Richter entscheidet zu Gunsten des Tennis-Stars
ranSicht zum Fall Djokovic: Das Urteil könnte zum Bumerang werden
- Aktualisiert: 10.01.2022
- 12:59 Uhr
- ran.de / Tobias Hlusiak
Novak Djokovic hat vor Gericht einen Teilsieg errungen. Dieser könnte aber weitreichende Folgen haben - nicht nur sportlicher Natur. Ein Kommentar von ran-Redakteur Tobias Hlusiak.
München - Novak Djokovic hat im juristischen Thriller vor den Augen der Weltöffentlichkeit einen ersten wichtigen Sieg errungen. Im Tauziehen um seine Einreise nach Australien bekam der Weltranglisten-Erste am Montag von einem Gericht in Melbourne Recht. Die Annulierung seines Visums wurde aufgehoben.
So weit, so gut. Oder eben auch nicht ...
Denn, ob der 34-Jährige nun an den Australian Open teilnehmen darf ist ebenso wenig gesichert, wie, dass der Richterspruch nun Ruhe in die aufgeheizte Situation bringt.

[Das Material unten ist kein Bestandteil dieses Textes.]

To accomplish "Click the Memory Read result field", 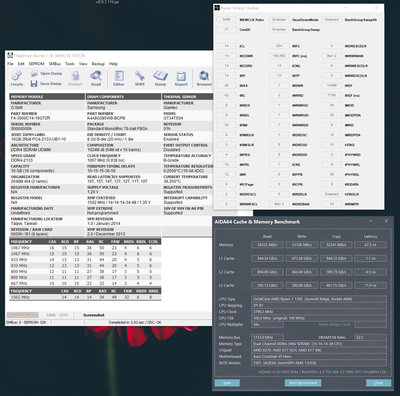I will tap(267, 245).
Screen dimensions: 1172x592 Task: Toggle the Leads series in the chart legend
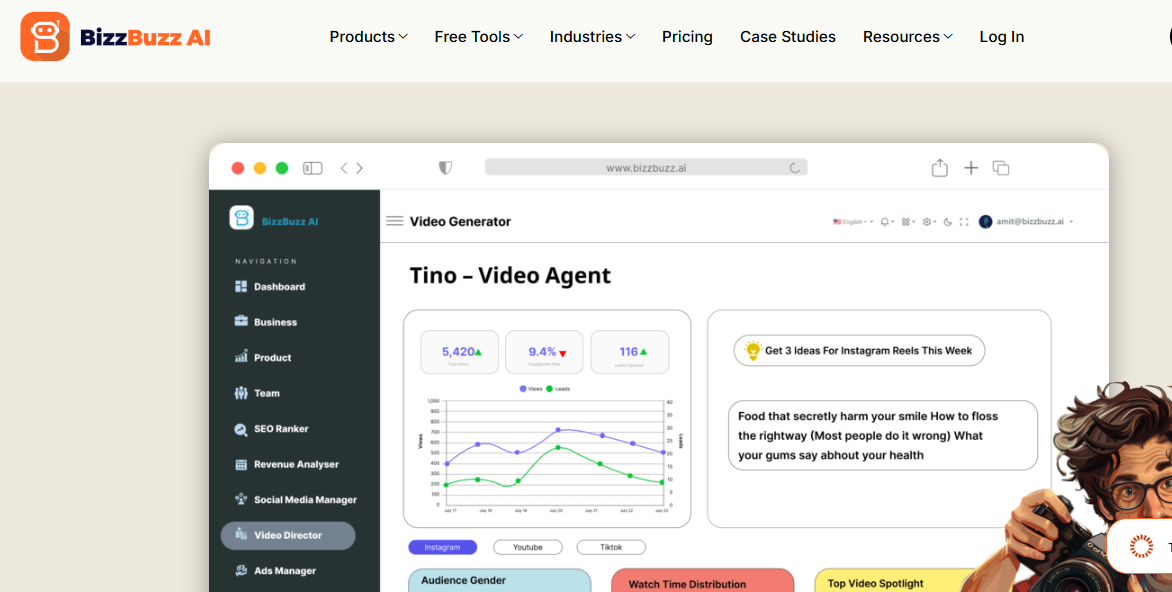point(557,388)
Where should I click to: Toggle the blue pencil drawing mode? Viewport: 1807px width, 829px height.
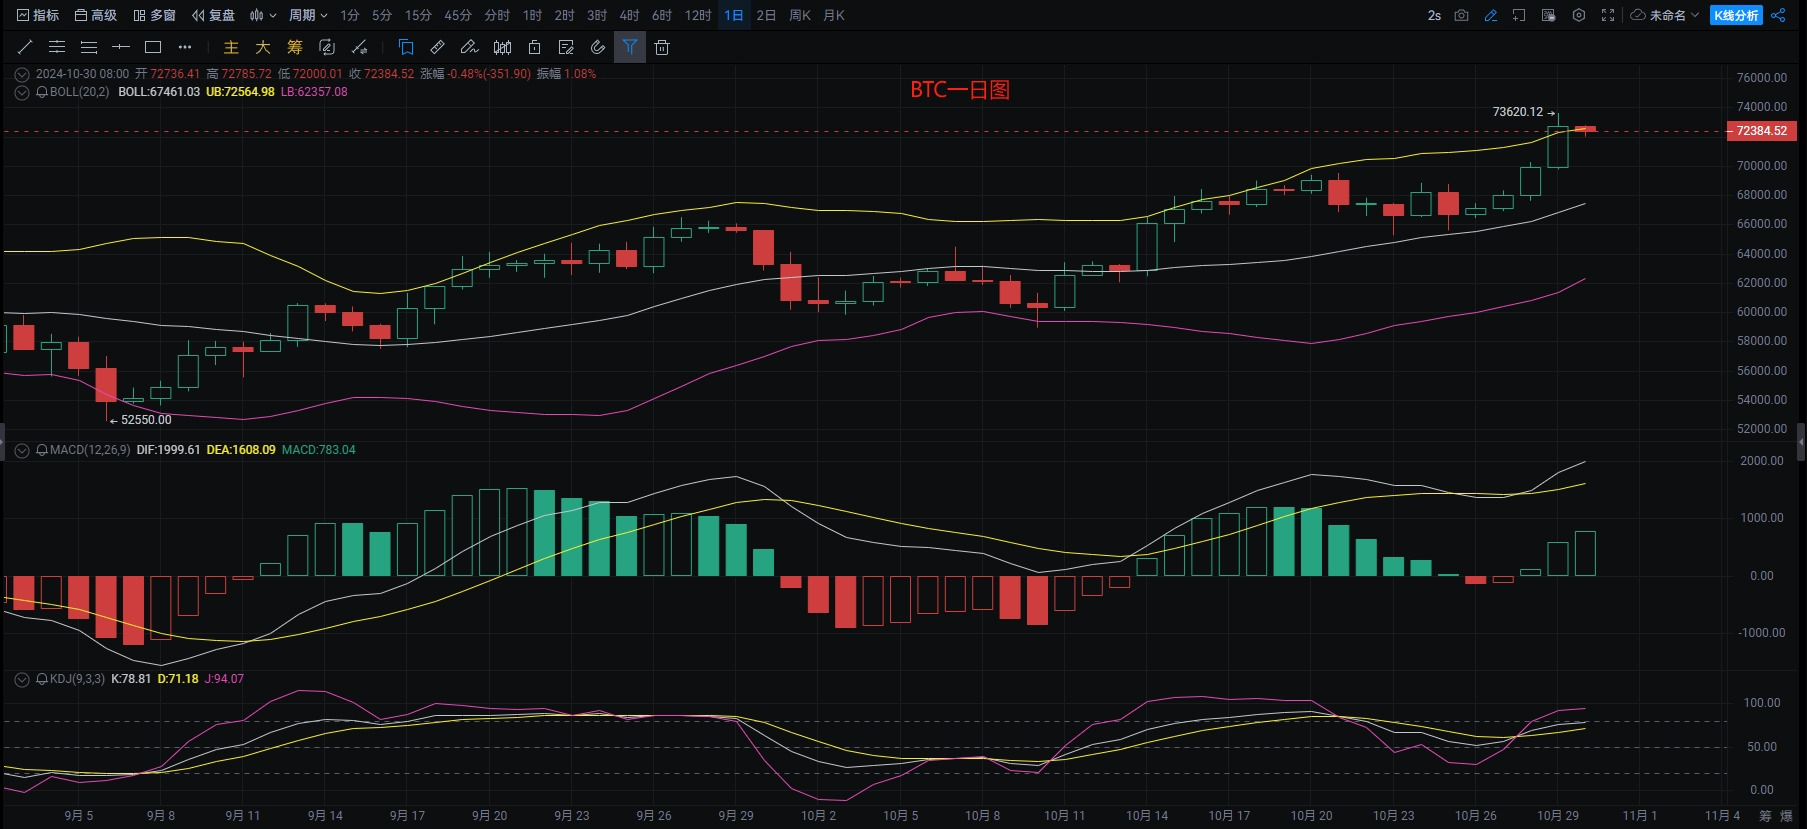1490,15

Zumindest letzteres muss ernsthaft bezweifelt werden.
Denn das Urteil birgt Sprengstoff.
Richter Kelly stellt sich auf Djokovics Seite
"Was mehr hätte dieser Mann noch tun können?" fragte Richter Anthony Kelly in seiner Urteilsbegründung rhetorisch in die Runde und sorgte damit für geteilte Reaktionen. Denn der derzeit beste Tennisspieler der Welt ist längst zu einem Symbol des Risses in der Gesellschaft geworden, den die Corona-Pandemie in fast allen Ländern der Erde freigelegt hat.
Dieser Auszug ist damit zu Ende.